Passage to read:
---+---
DiagnosticsRoswell Park Awarded $2.8 Million Grant To Study Ovarian Cancer
The National Cancer Institute has awarded a five-year, $2.8 million Research Project (RO1) grant to Roswell Park Cancer Institute http://www.roswellpark.org/ (RPCI) researchers to investigate the role of immunological pathways in the development of ovarian cancer.
Roswell Park investigators are Kirsten Moysich, PhD , Division of Cancer Prevention and Population Sciences; Kunle Odunsi, MD, PhD , Department of Gynecologic Oncology; and Lara Sucheston, PhD, Assistant Professor of Biostatistics, University at Buffalo.
"The coveted RO1 grants support individual scientists whose grant applications, after stringent peer review, have demonstrated outstanding science," said Candace Johnson, PhD, Deputy Director and the Wallace Family Chair in Translational Research, RPCI. "Roswell Park donations were critical in helping us initiate this research to generate novel preliminary data needed for our successful submission."
While the causes of ovarian cancer remain largely unknown, scientific studies have consistently linked high regulatory T-cell levels to cancer. Unlike so-called effector T cells that attack foreign substances in the body, regulatory T cells actually suppress an immune reaction. Roswell Park scientists will, for the first time, conduct a comprehensive investigation of the role of regulatory T cells in ovarian cancer development and prognosis.
---+---
Supplied material:
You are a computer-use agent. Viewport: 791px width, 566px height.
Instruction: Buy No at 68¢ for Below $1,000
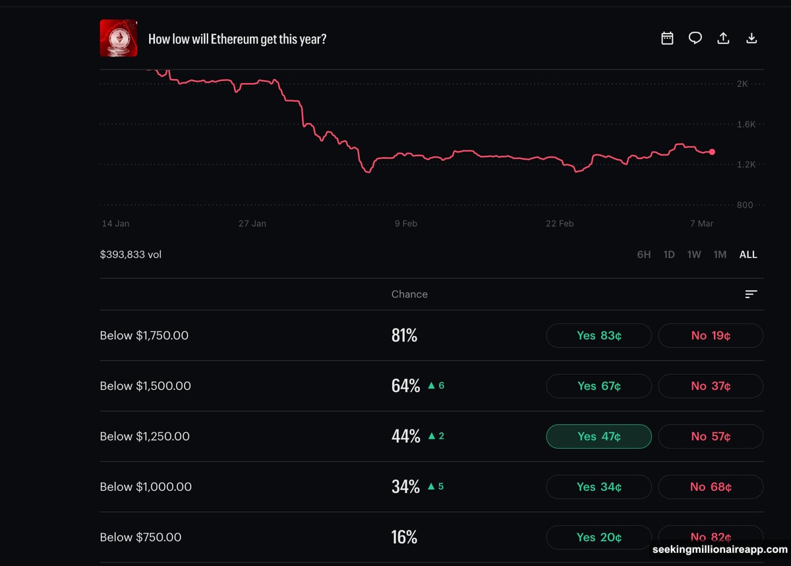[x=711, y=487]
---+---
Problem 1:
Which people are named in the Roswell Park grant article?
Problem 2:
In the Roswell Park grant article, rewrite the paragraph that begins "While the causes of ovarian cancer" as a short bulleted list that keeps its main facts.
Problem 3:
Carry on the Roswell Park grant article from its final sentence.

Your response 1:
Kirsten Moysich, Kunle Odunsi, Lara Sucheston, Candace Johnson

Your response 2:
- The causes of ovarian cancer are still largely unknown.
- Studies have consistently linked high regulatory T-cell levels to cancer.
- Effector T cells attack foreign substances, but regulatory T cells suppress an immune reaction.
- Roswell Park scientists will conduct the first comprehensive investigation of how regulatory T cells affect the development and prognosis of ovarian cancer.

Your response 3:
Using a population-based case control study, Roswell Park scientists will compare regulatory T-cell levels in women diagnosed with ovarian cancer with those of healthy women. The research will help determine if women with ovarian cancer have higher blood regulatory T-cell levels than healthy women and if ovarian cancer patients with genetically determined high regulatory T-cell profiles have poorer clinical outcomes.
"These data will be useful in the development of novel treatment options for ovarian cancer. Manipulation of regulatory T cells may afford a novel method to stimulate an immune response to this deadly disease. Additionally, physicians may find information concerning regulatory T-cell levels a useful tool as they evaluate the best treatments for their patients," said Dr. Moysich.
Ovarian cancer is the leading cause of death from gynecological malignancies and the second most common gynecological cancer in the US. In 2009, an estimated 21,550 women will be diagnosed and 14,600 women will die from ovarian cancer.